Here are three ideas:
BetaShares NASDAQ 100 ETF (ASX: NDQ)
People often say that you should invest in what you know, but many of the things we use in our daily lives like our phones, Google, Facebook, Netflix and so on are owned by overseas businesses.
We can get exposure to all of these large US-based technology businesses with an investment in this NASDAQ exchange-traded fund (ETF) which invests in 100 of the largest businesses on the tech-heavy NASDAQ. An ETF is a way for us to buy exposure to many shares in a single investment.
Its largest positions include Apple, Microsoft, Amazon, Facebook, Alphabet, Intel, Adobe, Netflex, Paypal and so on.
Many of the world's best businesses are within this ETF, which is why it has performed so strongly. Over the past three years it has generated returns (after fees) of 23.3% per annum. Not every 3-year period will look remotely as good as that, but I think it will continue to be a solid performer.

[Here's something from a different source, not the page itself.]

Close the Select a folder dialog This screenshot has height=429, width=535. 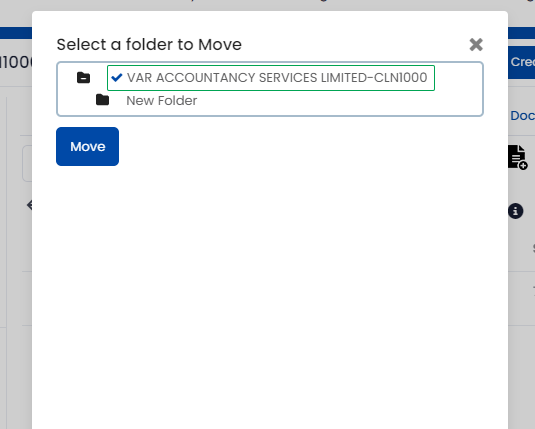point(476,45)
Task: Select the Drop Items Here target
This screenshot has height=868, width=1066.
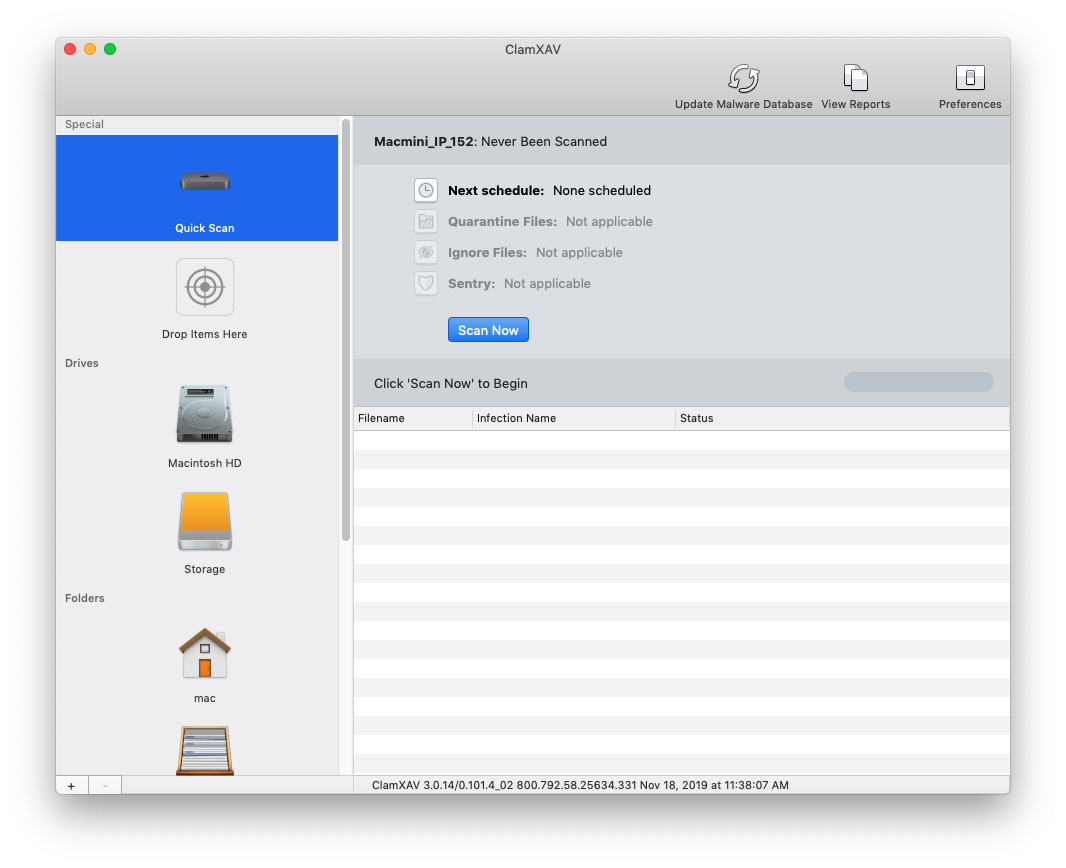Action: [205, 287]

Vanguard Australian Share ETF (ASX: VAS)
I understand if you'd prefer to start with Australian ASX shares. An easy way to start with ASX shares is just to buy a piece of all of them with an ASX ETF. Vanguard is a world leader in low-cost ETFs, Vanguard doesn't try to make a profit – it passes on 'profit' in the form of even lower fees.
This ETF invests in 300 of the ASX's biggest businesses including the big ones like Commonwealth Bank of Australia (ASX: CBA), BHP Group Ltd (ASX: BHP) and CSL Limited (ASX: CSL) as well as smaller ones such as Afterpay Touch Group Ltd (ASX: APT) and A2 Milk Company Ltd (ASX: A2M).
The ASX as a whole is not really known as a growth index, many of the biggest constituents are large dividend players.
This ETF will track the downs and the ups of the ASX share market as it slowly climbs higher over the long-term.
Webjet Limited (ASX: WEB)
Perhaps you want to begin with a share that could be a good candidate to beat the share market. I think Webjet could be that pick in 2020.
It's a travel technology business that services both consumers and the business to business ('B2B') market. To beat the long-term average market return of 10% a year I think you need to pick businesses that can grow their profit by more than 10% a year for a long period. Webjet has been doing that and I think it could keep growing quickly over the next five years.
A business that is aiming for higher profit margins and global expansion is certainly one to watch. As a bonus, it could become a takeover target later this year if it stays around this price.
Foolish takeaway
I think each of these shares could be good starting points for a beginner investor. If I were choosing for myself I'd go for Webjet this year because I think it has a very good chance of beating the market.